An example of a cyclic row complete Latin Square of order 4 is:

0  1  3  2
1  2  0  3
2  3  1  0
3  0  2  1

Such squares have important applications in pharmaceutical testing.

Construction of Cyclic Row Complete Latin Squares

Even Order

In 1949, E. J. Williams gave a very simple method for constructing cyclic row complete Latin Squares of even order.

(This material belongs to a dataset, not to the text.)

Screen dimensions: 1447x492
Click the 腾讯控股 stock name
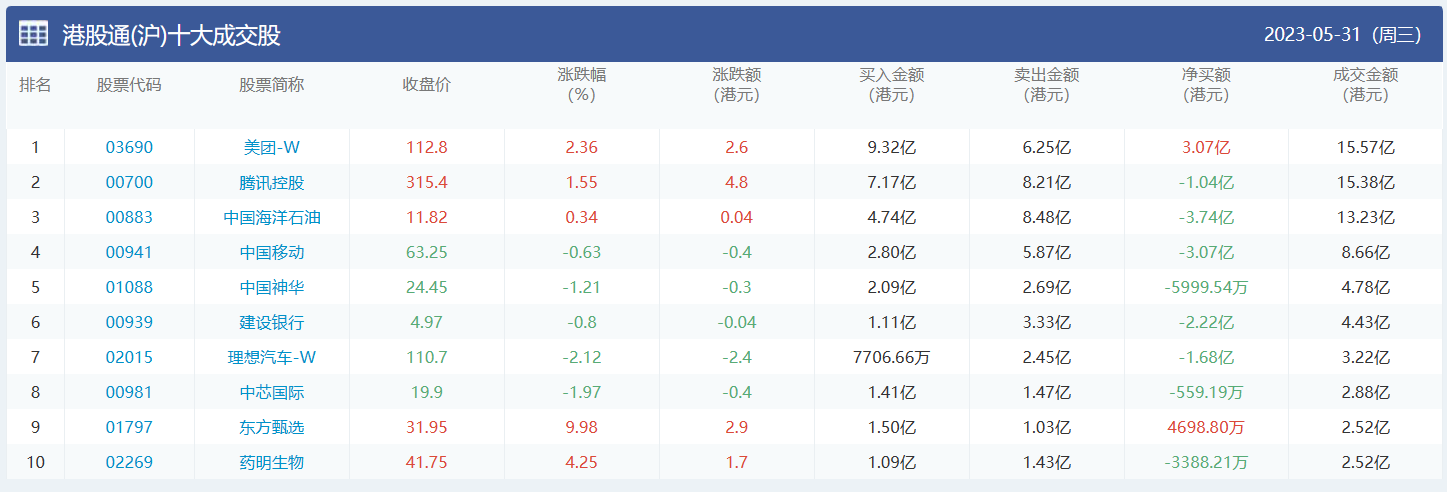pyautogui.click(x=272, y=182)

Method: Arrange the n elements in any order for the first column. Successive columns are constructed using the difference set:

1, n-2, 3, n-4, 5, n-6, ......., n-1

So, for example, for n=6, the difference set is:

1, 4, 3, 2, 5

Starting with the elements in the first column in any order, an example of a row complete cyclic Latin Square of order 6 is:

0  1  5  2  4  3
5  0  4  1  3  2
2  3  1  4  0  5
1  2  0  3  5  4
4  5  3  0  2  1
3  4  2  5  1  0

To see that this is row complete, consider any label, say 0. Each other label follows label 0 in a row exactly once and in the other row, 0 appears as the final element.


0  1  5  2  4  3
0  4  1  3  2
2  3  1  4  0  5
1  2  0  3  5  4
4  5  3  0  2  1
3  4  2  5  1  0


This property holds for all six labels.

Exercise 1: construct row complete cyclic Latin Squares of orders 8 and 10.
Inspect the difference set for n=6. Note that no set of adjacent differences sums to 0 modulo 6.
Is a similar result true for the difference sets for n=8 and n=10?
Also, explain why the difference set must consist of the elements 1, 2, 3, ..., n-1 in some order.

Odd Order

Exercise 2: Try to use the same approach to produce a row complete cyclic Latin Square of order 5.
Experiment with different difference sets.
Why is no order of the elements 1, 2, 3 and 4 suitable to produce a row complete cyclic Latin Square of order 5?

 

It is possible to produce pairs of cyclic squares of odd order which together are row balanced, in that each of the n(n-1) ordered pairs (l(i,j),l(i,j+1))  occurs exactly twice.

 

Exercise 3: Devise a strategy to produce pairs of cyclic squares of odd order which, together, are row balanced.

 

Hint: For n=5, two suitable squares are:

0  1  4  2  3         0  4  1  3  2
1  2  0  3  4         1  0  2  4  3
2  3  1  4  0         2  1  3  0  4
3  4  2  0  1         3  2  4  1  0
4  0  3  1  2         4  3  0  2  1

References and Recommended Reading

J. Dénes and A.D. Keedwell, Latin Squares : New Developments in the Theory and Applications (Annals of Discrete Mathematics)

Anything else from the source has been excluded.